- [WHAT YOU SHOULD DO] Reproduce the data below in full and to the letter, images excepted.

(Stored items)

+ + + + +

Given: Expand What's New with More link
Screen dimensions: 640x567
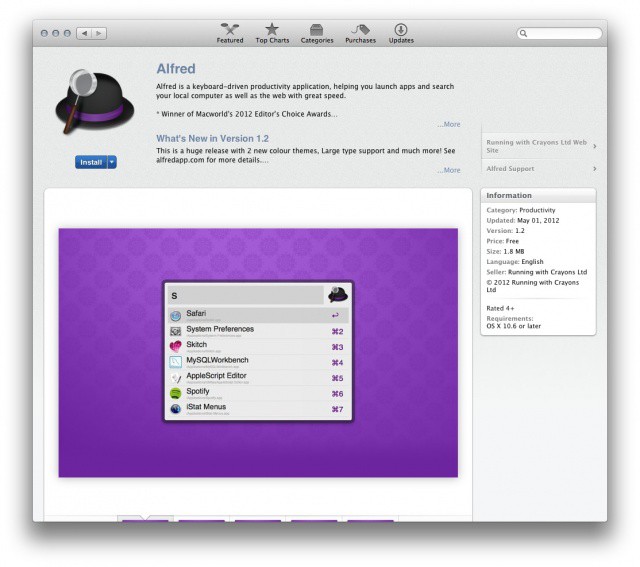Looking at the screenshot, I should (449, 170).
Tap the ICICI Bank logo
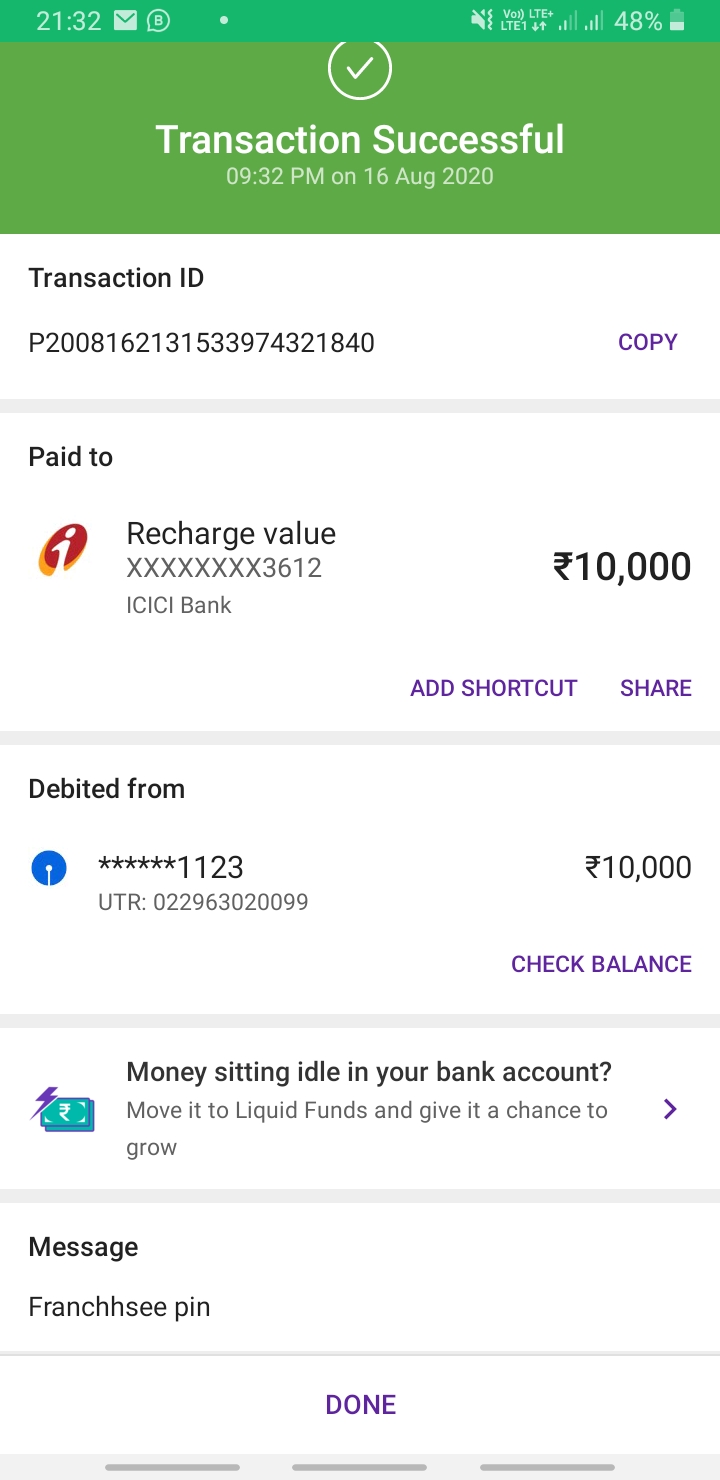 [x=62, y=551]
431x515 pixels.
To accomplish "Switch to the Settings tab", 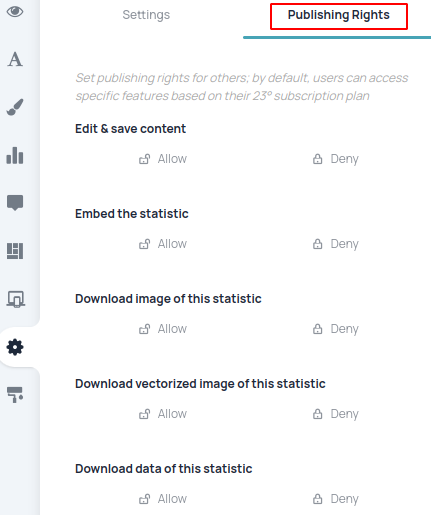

+ + + + +

- [WRITTEN SOLUTION]
Given: Expand What's New with More link
Screen dimensions: 640x567
Looking at the screenshot, I should (449, 170).
Tap the ICICI Bank logo
 [x=62, y=551]
431x515 pixels.
To accomplish "Switch to the Settings tab", 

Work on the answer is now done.